TASK ITEM
Each entry is to be retyped exactly as it appears, and each image is to be dropped.

STORED DATA
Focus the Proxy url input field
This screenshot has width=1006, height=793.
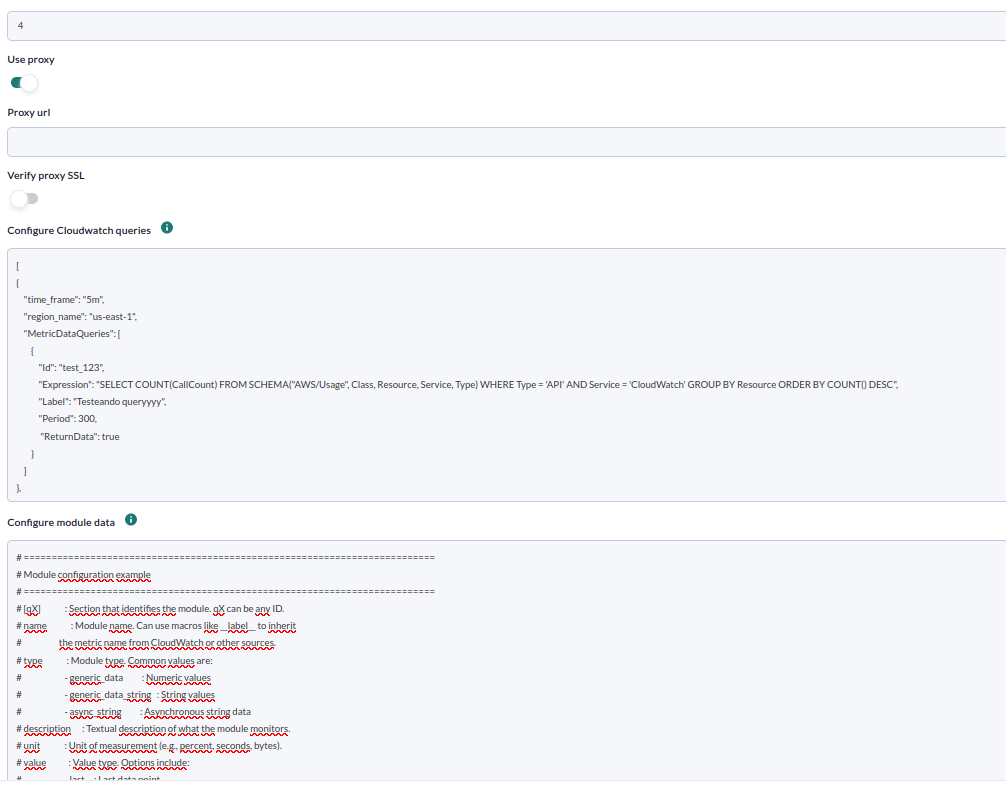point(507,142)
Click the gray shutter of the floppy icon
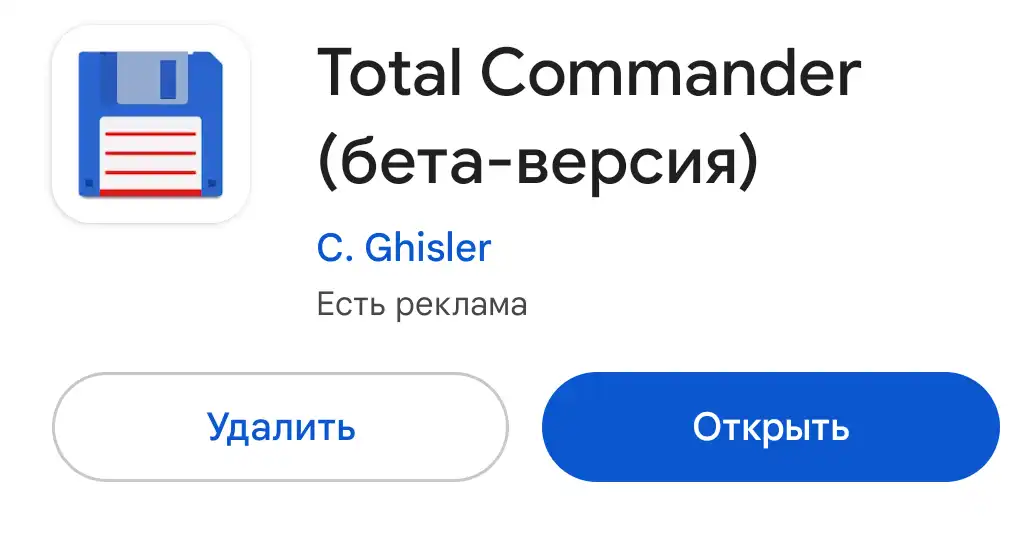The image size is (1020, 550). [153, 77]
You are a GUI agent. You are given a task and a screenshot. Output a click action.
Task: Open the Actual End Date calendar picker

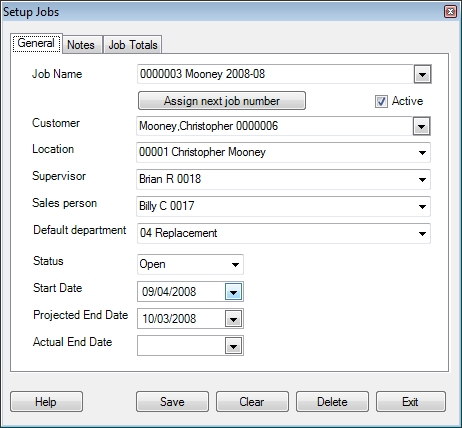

SOLUTION TO THIS PROBLEM
Focus the Proxy url input field
This screenshot has width=1006, height=793.
point(507,142)
Click the gray shutter of the floppy icon
The image size is (1020, 550). [153, 77]
You are a GUI agent. You are given a task and a screenshot. Output a click action.
Task: Open the Actual End Date calendar picker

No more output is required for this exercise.